##### Estratto del testo
Robert Graves pubblicò La Dea Bianca per la prima volta nel 1946; una nuova edizione riveduta e ampliata apparve nel 1961:
su di essa è condotta la presente traduzione.
"La mia tesi è che il linguaggio del mito poetico anticamente usato nel Mediterraneo e nell'Europa settentrionale fosse una lingua magica in stretta relazione con cerimonie religiose in onore della dea-Luna ovvero della Musa, alcune delle quali risalenti all'età paleolitica; e che esso resta a tutt'oggi la lingua della vera poesia - "vera" nel senso nostalgico moderno di "originale non suscettibile di miglioramento, e non un surrogato". Questa lingua fu manomessa verso la fine dell'epoca minoica, allorché invasori provenienti dall'Asia centrale cominciarono a sostituire alle istituzioni matrilineari quelle patrilineari, rimodellando o falsificando i miti per giustificare i mutamenti della società. Poi giunsero i primi filosofi greci, fortemente ostili alla poesia magica, nella quale ravvisavano una minaccia per la nuova religione della logica. Sotto la loro influenza venne elaborato un linguaggio poetico razionale (oggi chiamato classico), in onore del loro patrono Apollo, linguaggio che fu imposto al mondo come il non plus ultra dell'illuminazione spirituale. Da allora in poi questa visione ha dominato praticamente incontrastata nelle scuole e nelle università europee, dove i miti sono oggi studiati solo come curiosi relitti dell'infanzia dell'umanità".
##########
##### Dati registrati
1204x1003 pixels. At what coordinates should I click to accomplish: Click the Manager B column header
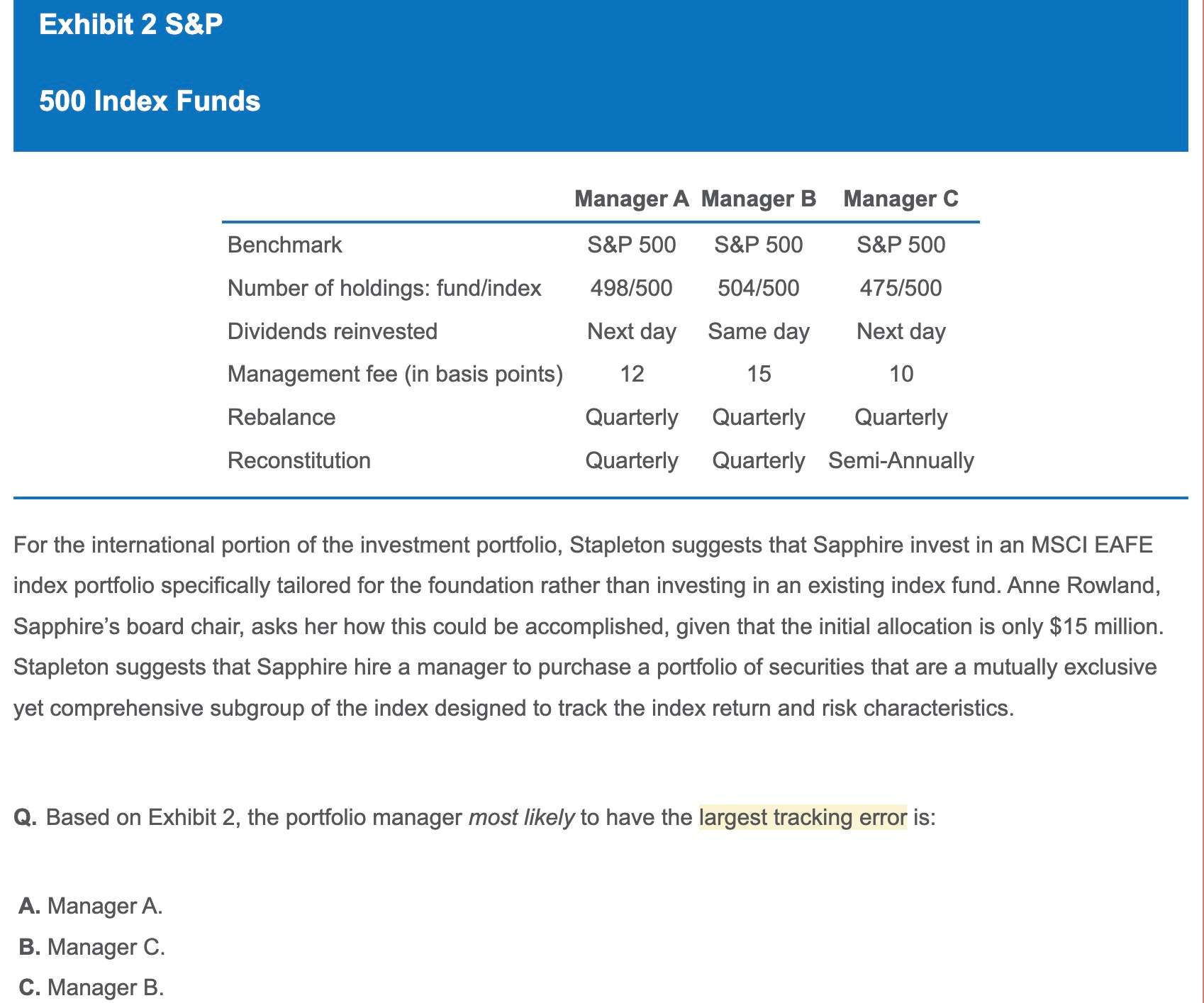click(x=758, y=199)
##########
##### Dati registrati
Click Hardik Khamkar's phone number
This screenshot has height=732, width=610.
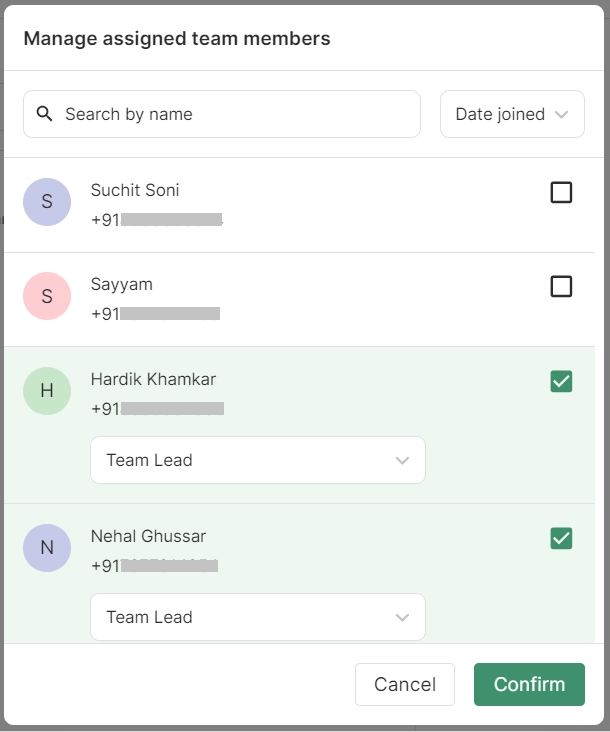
##########
Secondo il brano su La Dea Bianca, in quale anno apparve l'edizione riveduta e ampliata su cui è condotta la traduzione?

Risultato:
Nel 1961.